▸ **INSTRUCTIONS TO FOLLOW**: In the article below on moving from LAMP to .Net, condense the paragraph that opens "By 1994 I was working" into a bulleted list of its main facts.

NOTE: This is the original article below (thank you wayback machine!)

Intro
Let me be the first to point out that I haven’t always done .Net. No one really has since it has been around for only a few years, let’s be honest.  For all practical purposes the technology is still fairly new.  Before .Net I was primarily developing web-based applications using LAMP (linux, apache, php, mysql).  The $1,000,000.00 question is how does one transition from LAMP to .Net?  And more important is why?  After all, aren’t those technologies left and right brian technologies?  These are the questions I hope to answer in this article.

My Background
Let’s first start out back in 1993 when I was in college.  In 1993 most computers were  Windows 3.1 and a few people were holding onto their Amigas while others were running a Mac.  486 computers reigned supreme and Doom 2 was the big hit.  I was bored with my Windows 3.1 486 computer though.  I had read just about every help file in the whole system and knew all the command line switches to programs that the average computer user didn’t even know existed.  I then got introduced to Linux by the primary Unix Administrator at the college.  I remember the day vividly because he called me into his office because I had taken over the X11 terminals in the lab and he wanted to know how I did it.  Sitting in his office he had a Gateway P133 machine running X11 (the primary graphics front-end to unix operating systems).  I of course questioned how he was running it on a standard PC because up until this time, standard PC equipment couldn’t be used.  Even though I was in trouble I was still curious.  He explained it was a new unix like operating system that was free.  He then showed me how he was using it and I was hooked.  The thought of running multiple programs at the same time on my PC and using the same tools the college was using (mainly so I could hack my friends shell accounts) was appealing.  I immediately went out and bought 50 floppy discs, download Slackware and started compiling.  Trying to get things to compile and work were just fun.  I spent 6 months just getting my Trident 1MB video card to work with XWindows.  I have no idea why at the time but looking back on it I guess this more challenging than the assignments I was getting from the teachers.

By 1994 I was working for the college IT department and we setup one of the first known Linux labs.  I think it was the first Linux lab in the country but I don’t have any proof, let’s just say we were an early adopter.  In the lab students could browse the web, write papers, all within their shell accounts on the cluster, or they could dual boot the computer into Windows.  Pretty cool stuff for 1994.  After I graduated college with a music degree and a computer science minior, I continued playing with Linux and open source software.  When my wife and I moved to Ann Arbor, MI, I joined a local Linux User Group.  It wasn’t long after joining I started presenting at the group with topics ranging from how to get your TV Tuner card to work in Linux to “Migrating Business Processes to the Web Using Open Source Technologies”.  I spent a lot of time coding and doing system administration in the open source world and in 1997 started my own web hosting company which I still have today.  Most everything I did after 1997 was based on what the community calls the LAMP model (Linux, Apache, Mysql, PHP).  I didn’t even have a Windows PC, except for my wife’s computer.  After doing so many Linux presentations and becoming somewhat of a go to guy based on my professional experience I was invited to teach at a local college.  There I taught four classes on Linux which led students to a Linux Certification.  The classes included an introduction, system administration, networking and security.  I also taught the first PHP class at the college and continued to do so until it got taken over by another professor.

▸ **PROVIDED RECORDS**:
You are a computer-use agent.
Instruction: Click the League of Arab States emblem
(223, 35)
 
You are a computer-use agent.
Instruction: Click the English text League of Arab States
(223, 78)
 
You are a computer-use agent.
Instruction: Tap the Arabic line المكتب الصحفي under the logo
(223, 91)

▸ **THE RESPONSE**:
- By 1994 I was working for the college IT department, where we set up one of the first known Linux labs. It was possibly the first in the country, though I have no proof.
- In the lab, students could browse the web and write papers within their shell accounts on the cluster, or they could dual boot into Windows.
- After graduating with a music degree and a computer science minor, I kept working with Linux and open source software.
- After moving to Ann Arbor, MI, I joined a local Linux User Group. I began presenting on topics ranging from getting a TV tuner card to work in Linux to migrating business processes to the web using open source technologies.
- In 1997 I started a web hosting company that I still have.
- Most of my work after 1997 used the LAMP model (Linux, Apache, MySQL, PHP). The only Windows PC in the house was my wife's computer.
- My presentations and experience led to an invitation to teach at a local college. There I taught four Linux classes leading to a Linux certification: an introduction, system administration, networking and security.
- I also taught the college's first PHP class until another professor took it over.